I understand there is a general consensus amongst statisticians not to use change from baseline as an estimate of treatment effect and the head-to-head comparison, adjusted for baseline, is what we should be most interested in when formulating an RCT. However, there also seems a consistent push by researchers/clinicians to provide change from baseline estimates across treatment groups. If a ‘second’ baseline is taken very soon after the first this tends to placate everyone because you can then control for the first baseline and include the second as the first outcome measure, allowing change contrasts from early in the study to be calculated. But this can be problematic if the first post-baseline measure happens some time (e.g. months?) after.
My question is two parts:
When designing an RCT, how many of you suggest to take a second baseline routinely? Or is this something that tends not to be done in practice?
If you are presented with data where change from baseline is of interest but adjusting for baseline means comparisons might only be conducted from a first point much later in the future, do any of you use the approach of simply not including the main effect for treatment group in the model? (but including the main effect for time and the group x time interaction - see below) This approach thus forces the treatment groups to be equal at baseline and has the added advantage of allowing you retain the baseline measure in the outcome vector. Not sure what the inherent disadvantages are.
We need to refuse to compute change from baseline. Among other things it assumes that Y is perfectly transformed before doing the subtraction. It does not represent the raw data in need of analysis. And very few studies collect the second baseline needed. Note that the second baseline must be a real baseline. For example one must screen patients and take those who qualify (e.g., those with X > c) then wait a few weeks to collect a less regression-to-the-mean-affected X to use as the baseline, then randomize patients.
Frison and Pocock Stat Med 1992 is the seminal paper. Repeat baseline if and when baseline measures vary, so that taking an average of several measures reduces variance. There are only rare cases where you don’t include the main effect. For instance, if you are comparing weight loss over time in two groups, a main effect would suggest that, 10 seconds after randomization, patients receiving diet 1 are 10 lbs lighter than those on diet 2.
This also points out the usual need for treatment \times time interaction. That raises the difficult question of forming the exact estimand. The combined multiple parameter test of treatment main effect combined with treatment \times time interaction tests whether treatment has an effect at any time, but diffuses the power a bit. The test for treatment difference at the final follow-up is usually very relevant (it’s the only thing relevant in a weight loss study, I’d posit) and will have lower power than testing for the average treatment effect over time. After all these years I don’t think we’ve settled this.
Do I take that to mean that even if you take another baseline measure before randomisation, you would adjust using the second baseline and not the first (i.e. essentially ignore the first measure)? If that’s the case I incorrectly assumed one could adjust using the first measure and then include the second (and all post-randomisation measures) in the outcome vector.

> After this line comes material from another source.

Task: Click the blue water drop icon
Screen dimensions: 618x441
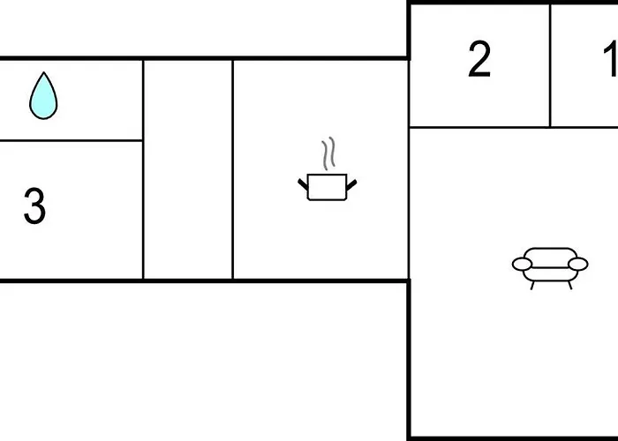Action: (43, 96)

If I understand your last post Andrew, then:
Does the treatment have an effect? - can be answered in an adjusted analysis by directly comparing treatment groups at a specific point in time, and
Does the treatment effect change over time? - is answered by inspecting the group x time interaction term.
I guess what I’m asking is, is there a valid way to estimate the difference in the treatment effect over time, where you are interested in the relative change from baseline and not the first post-baseline measure? e.g. you have 3 measures - a baseline (time = 0), time = 6 months and time = 12 months. If you adjust for baseline, you can perform contrasts of the outcome in treatment and control groups at 6 months and at 12 months, but there will be only one interaction term giving the relative change in the treatment from 6 months to 12 months. How do you design an experiment and analyses that allow you to validly assess both head-to-head effects and relative differences in treatment effect over time, from baseline (without using change as an outcome measure)?
Adjusting for baseline and using change scores as the outcome is one way - although not recommended as Frank has pointed out. Specifying a group x time interaction but without the main effect of group seems to be another way that is recommended in various texts, but I get the impression is not applied very often.
Apologies if this is obvious, but I don’t understand this the way I want to be able to.
The second baseline is to somewhat cancel regression to the mean effects. You have two choices:
covariate adjust only for the second baseline
covariate adjust for both baselines. The first baseline is very likely to have a weaker effect than the second. This includes as a special case adjusting for the average of the two baselines.
The way to properly assess change from baseline is, if you only adjust for the second baseline, to set the baseline to a grid of values, and for each one of them plot the baseline value vs. the estimated follow-up value (one estimate for each treatment). You can take the difference if you want, but that sort of assumes the coefficient of baseline is 1.0.